Many post-utopian thinkers in the fifty years since then have reiterated Howe’s point. Life in the West, for all its obvious flaws, is still pretty good. There is no evidence of a widespread and growing appetite for revolutionary upheaval. And yet, there is still a fair amount of status granted to people willing to profess a fervent belief in a glorious political future. (Apparently even secular societies retain a soft spot for some form of holy fool.) There will almost certainly come a day when geopolitical currents will shift enough to break up the current logjam of domestic politics in our decadent consumer societies, but until then, there is little for would-be radicals to do except maintain a “distinct personal style” and settle for a “mode of personal differentiation.”
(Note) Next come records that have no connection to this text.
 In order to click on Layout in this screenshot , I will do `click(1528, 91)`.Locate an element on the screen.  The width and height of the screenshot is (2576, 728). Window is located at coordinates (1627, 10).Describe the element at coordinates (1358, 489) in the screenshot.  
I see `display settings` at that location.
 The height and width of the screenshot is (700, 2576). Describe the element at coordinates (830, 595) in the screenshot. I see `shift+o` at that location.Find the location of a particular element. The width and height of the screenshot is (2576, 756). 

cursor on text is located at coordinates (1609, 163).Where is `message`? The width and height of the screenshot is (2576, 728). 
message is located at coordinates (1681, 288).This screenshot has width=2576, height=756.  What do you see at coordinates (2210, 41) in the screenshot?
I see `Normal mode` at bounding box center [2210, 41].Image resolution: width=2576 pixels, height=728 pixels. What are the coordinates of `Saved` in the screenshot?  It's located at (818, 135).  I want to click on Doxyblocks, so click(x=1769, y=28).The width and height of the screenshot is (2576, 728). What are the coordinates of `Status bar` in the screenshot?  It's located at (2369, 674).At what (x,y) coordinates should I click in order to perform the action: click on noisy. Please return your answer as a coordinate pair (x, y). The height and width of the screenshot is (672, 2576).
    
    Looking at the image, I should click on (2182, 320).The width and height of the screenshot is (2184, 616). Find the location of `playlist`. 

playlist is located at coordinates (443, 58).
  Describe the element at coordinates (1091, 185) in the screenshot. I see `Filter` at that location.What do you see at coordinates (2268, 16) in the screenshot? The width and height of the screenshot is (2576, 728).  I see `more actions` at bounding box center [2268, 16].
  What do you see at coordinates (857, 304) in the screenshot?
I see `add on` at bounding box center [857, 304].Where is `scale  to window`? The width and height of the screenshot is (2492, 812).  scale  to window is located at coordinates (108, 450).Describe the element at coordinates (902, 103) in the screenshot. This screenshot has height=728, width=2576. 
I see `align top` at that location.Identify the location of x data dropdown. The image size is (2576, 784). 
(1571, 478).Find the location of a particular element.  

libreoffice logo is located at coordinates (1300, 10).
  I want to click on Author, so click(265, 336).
If Fukuyama’s “End of History” theory is at all useful in describing our current world, the canopy of grand political ideologies has been cleared away, leaving the narcissism of small differences free to flourish. To the barricades — to defend Christmas from a nonexistent army besieging it, to attack the latent reactionary forces assembling within parts of speech and sentence structure. When we’re all jaded consumers in a semi-liberal sorta-democracy, it suddenly matters deeply whether your politicians proudly wear flag lapel pins, whether you make it a point to choose books to read in accordance with racial and gender quotas, whether your neighbors wish you Merry Christmas or just Happy Holidays, or whether multinational corporations are open to the idea of hiring gay actors to star in their commercials.

In sum, virtue signaling is what happens when the identity reductionism of social media meets the withering of genuine political possibilities.